This fashion is trash!

‘Dumpster couture’ to be featured at Green gala for Obama

Santa Fe clothing designer Nancy Judd is expected to take recycled chic to a new level when her “dumpster couture” is showcased this Saturday at the Green Inaugural Ball honouring President-elect Barack Obama in Washington. Models will show the 40-year-old’s creations made from bubble wrap, canvas scraps and Coke cans at the all-organic, $500-a-ticket event expected to draw 1,000, reports the Wall Street Journal.  At centre stage will be the long-time environmental activist’s “Obama-wear” stitched together from campaign detritus—the star attraction being a man’s coat made from Obama campaign flyers that took 200 hours to cut and paste and sew.
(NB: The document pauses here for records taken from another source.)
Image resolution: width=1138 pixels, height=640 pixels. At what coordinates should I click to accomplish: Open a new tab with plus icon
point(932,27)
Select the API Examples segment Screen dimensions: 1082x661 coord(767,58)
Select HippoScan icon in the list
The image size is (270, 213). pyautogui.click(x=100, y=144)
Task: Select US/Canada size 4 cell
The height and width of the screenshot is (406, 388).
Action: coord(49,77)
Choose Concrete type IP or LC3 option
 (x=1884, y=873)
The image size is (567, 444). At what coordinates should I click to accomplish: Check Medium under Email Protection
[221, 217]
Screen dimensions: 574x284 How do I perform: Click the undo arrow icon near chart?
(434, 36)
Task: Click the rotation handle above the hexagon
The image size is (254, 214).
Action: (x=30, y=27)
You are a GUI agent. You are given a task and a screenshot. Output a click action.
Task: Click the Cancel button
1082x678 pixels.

Though energy-efficient, “trashion” isn’t always practical, the paper reports: “An evening gown sparkling with 12,000 bits of glass tends to shed; a fitted jacket cut from the vinyl top of a convertible is so well insulated it doubles as a sweat lodge.”  Judd herself admits: “You can’t sit down in any of them.” Karl Lagerfeld would approve. Further stoking the clothing’s exclusivity is the fact  that Judd, who has no formal fashion training, refuses to sell it, intending it only as an educative tool. How long, we wonder, before Mrs. O shows up in one of the designer’s slinky black gowns made from canvas scraps and hundreds of rusty nails?